Ah, e aproveitem Marfuz, pois em época de besteirol e moda da cultura popular, este encenador ainda conserva a maturidade dos mestres que sabem falar e fazer o que deve, com o tom certo, e não é metido a besta como um monte de artista baiano por ai!

Evoé e merda a todos!
Longa Vida aos Cinquentões!
Viva Nelson Rodrigues, o teatro brasileiro, nordestino, baiano, da capital e do interior!

Salvador 08 de novembro de 2008.

4 comentários:

Unknown disse...

Marcelo, muito obrigada pelas tocantes palavras que nos dedicou. Todos nos emocionamos, em especial eu e Danni! O carinho e a força com a qual fala do nosso trabalho com certeza nos serviram de inspiração e incentivo para trilhar o caminho que agora se descortina em nossas carreiras. Um grande abraço e muita merda para todos nós!

Unknown disse...

Arrasou, Marcelo. Já tinha falado de muitos destes aspectos pra Marfuz, para o próprio eleconco e para qualquer ser humano que por desventura cruze o meu caminho. Depois que sai da peça eu só falava nisso.Mas, como denuncia o próprio Nelson, a peça não é uma unanimidade e tem gente mordendo a testa porque a conclusão do curso não foi realista!!! Fazer o quê? Nada mais realista que o declínio do realismo!!! A peça é ousada e não temos que estar fadados ao relismo dentro da escola. Fim às pausas longas, aos pseudo-complexismos ás profundidades de pires de chá.

DANIELLE ROSA disse...

Marcelo eu agradeço muito pela força e pelo elogio em relação ao espetáculo "ATIRE A PRIMEIRA PEDRA". Como já te disse todos nós ficamos muito emocionados com sua crítica. Agradeço mesmo aguarde, por que em breve voltaremos em cartaz.

Beijo grande!!! e muita merda para todos!!!

Danielle Rosa

Liliana matos disse...

Marcelo, fiquei muito feliz e em êxtase com a sua sensibilidade! A impressão que tive ao ouvi-la, através dessa inspiradora crítica, é que você estava conosco no processo ou que você tinha assistido pelo menos umas vinte vezes ao espetáculo(número que, aliás, ainda não atingimos!!!),tal era a riqueza de detalhes que continha em sua dedicada e emocionantes palavras.
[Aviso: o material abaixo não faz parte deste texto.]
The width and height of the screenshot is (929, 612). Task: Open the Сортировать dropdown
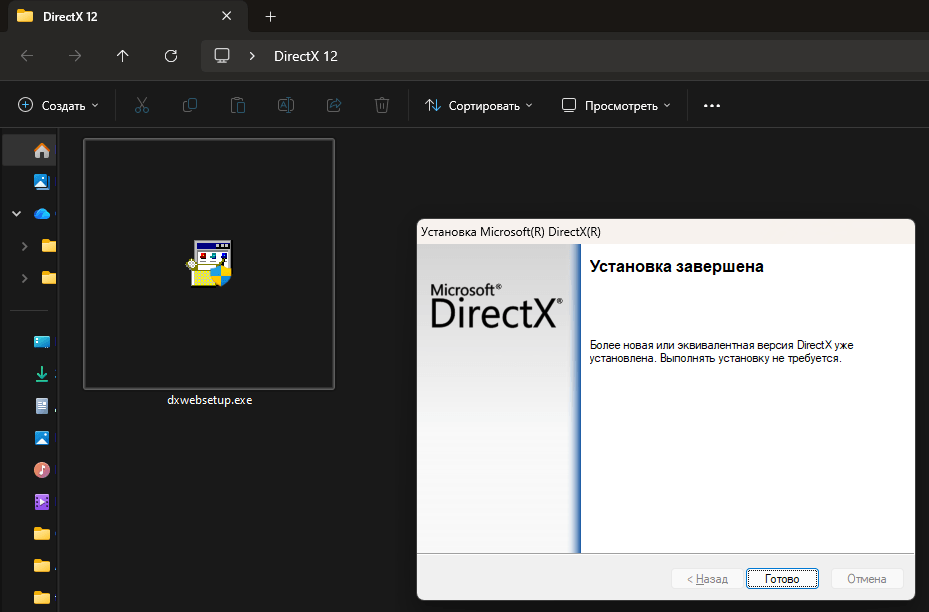[x=478, y=105]
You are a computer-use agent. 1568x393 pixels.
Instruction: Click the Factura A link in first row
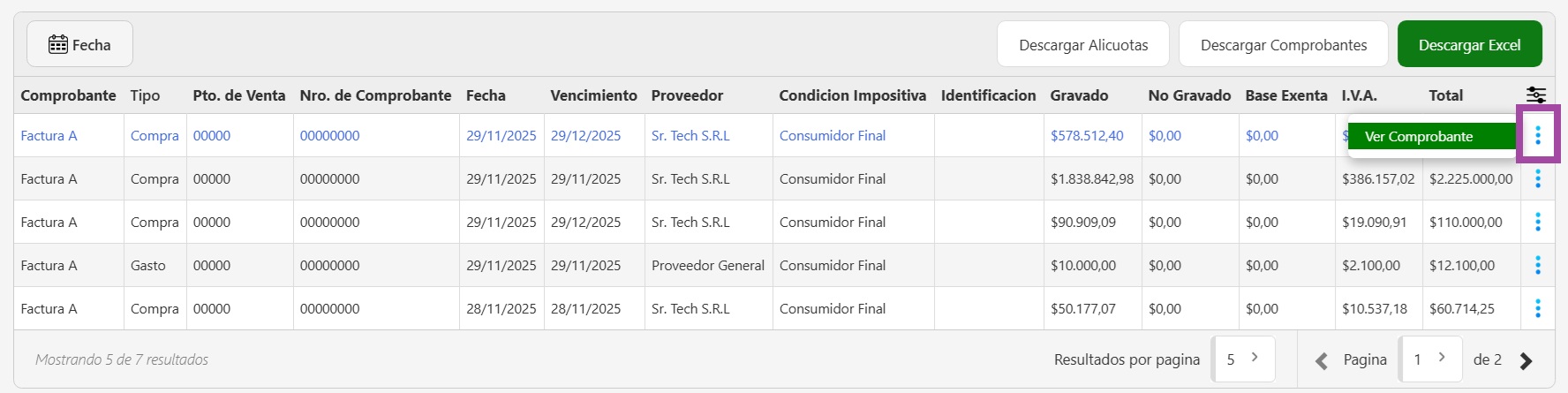coord(49,135)
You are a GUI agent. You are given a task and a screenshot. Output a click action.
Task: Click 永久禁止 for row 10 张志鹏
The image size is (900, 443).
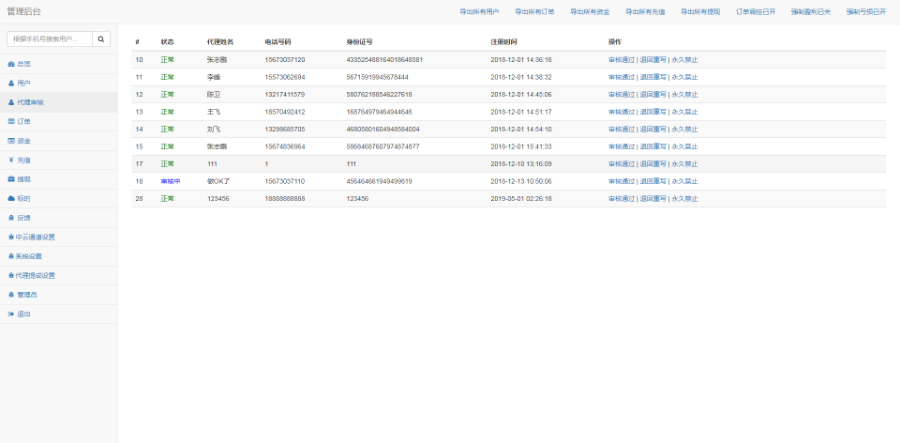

Que bom ver e sentir reverberar o nosso labor e prazer do fazer teatral de maneira tão intensa e emocionante. Muito, muito obrigada por suas palavras, por sua dedicação e por sua emoção ao nosso espetáculo e em especial à minha performance. Elas vieram num momento muito importante e nos fortificaram ainda mais.
Praticamos o ato teatral. Celebramos o prazer dessa arte; palco e platéia éramos um só. Obrigada por sua energia.

Évoe!

Liliana Matos.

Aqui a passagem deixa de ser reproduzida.